I believe a book finds a person. As many have found me over the years and spoken to me in ways I needed at the time. I’m only on the fifth chapter of this one but it’s awesome. The whole concept of this Easter Egg Hunt has me obsessed: “Creating an entirely new reality that provided an escape for most of humanity.” I mean—how cool would that be in real life?
Before the school day begins, I am normally attempting to occupy my brain by getting lost in a story, but on this day, I am instead lost in my own thoughts. Trying to imagine a world different than this one. Trying to put together a picture of the future different than the one I think is in front of us. Trying to think of what to say to her….
There has to be something I can say to you… Something to wake you up… A way to give you some hope. See, secretly, I kind of think this world sucks too—but I can’t tell you that. Things do seem broken. But I’d need a time machine to go back and fix everything… When would I go back and start changing things anyway?
Waiting at the door, I cannot stop thinking about what I read on my student’s Facebook page last night. That’s what I get for being nosey, I say to myself as I continue to worry about what this student had written.

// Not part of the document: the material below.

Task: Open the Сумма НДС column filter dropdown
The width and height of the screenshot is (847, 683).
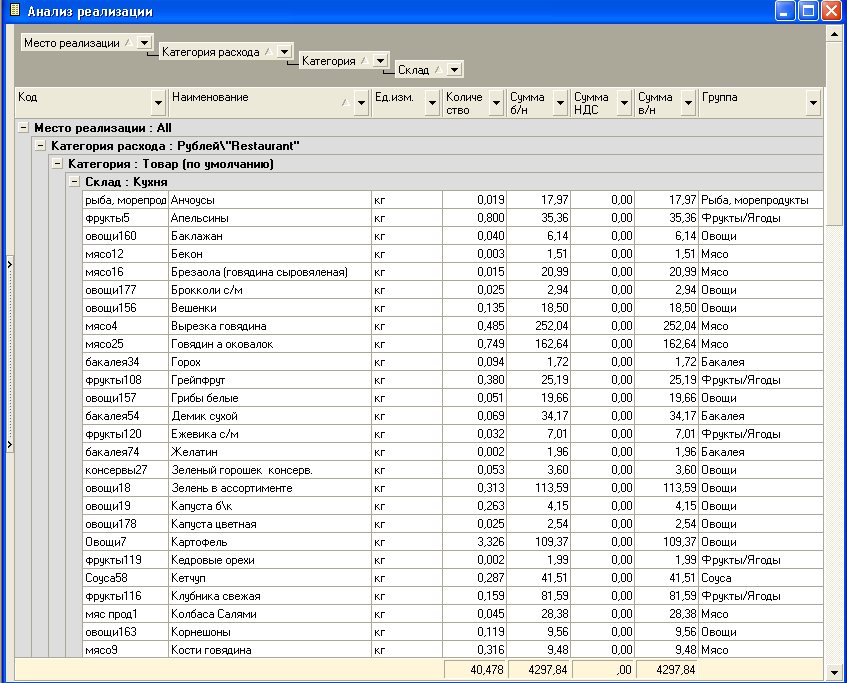Action: tap(622, 102)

The day ahead promises to be anything but normal. Our entire staff has been told to pack up our classes and prepare to educate students “remotely” for a bit. No one really knows exactly what that means yet.
All the real teachers are in line at the copy machine preparing packets to send home with their students, while I stand in the quiet cafeteria waiting for the kids to arrive. Principal Sam just finished telling me that since I have no “real curriculum” to cover it will be my job to “babysit” for the day “so that the other teachers can scramble to send sufficient work home with the students.” Principal Sam tells me that the students may be home for a while. I don’t believe it.

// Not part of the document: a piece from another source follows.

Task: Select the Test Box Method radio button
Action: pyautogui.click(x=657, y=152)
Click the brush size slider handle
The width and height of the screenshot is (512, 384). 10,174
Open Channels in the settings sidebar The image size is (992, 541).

I can hear cafeteria staff moving in a room behind me preparing the morning meal—smells like those French Toast sticks again. From out the door I see the bus pull in. I watch the students exit the bus and walk towards me. One can expect high school kids to be moody, but today they appear a little extra miserable.

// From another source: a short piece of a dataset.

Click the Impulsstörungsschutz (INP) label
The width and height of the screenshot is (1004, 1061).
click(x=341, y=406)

Opening the door, I welcome the students into the building. “Good morning Lauryn,” I say, in the most cheerful voice I can muster so early in the day.
Nudging her way through the door Lauryn barks a sharp f at me. “F*** you,” she says—though Lauryn doesn’t edit herself.
Well…that was fast.
Normally I don’t get the f word from Lauryn so quick, but today is obviously a special day. Nel— Lauryn’s boyfriend—holds her bag and gives me a small smile as he walks through the door I’m holding open.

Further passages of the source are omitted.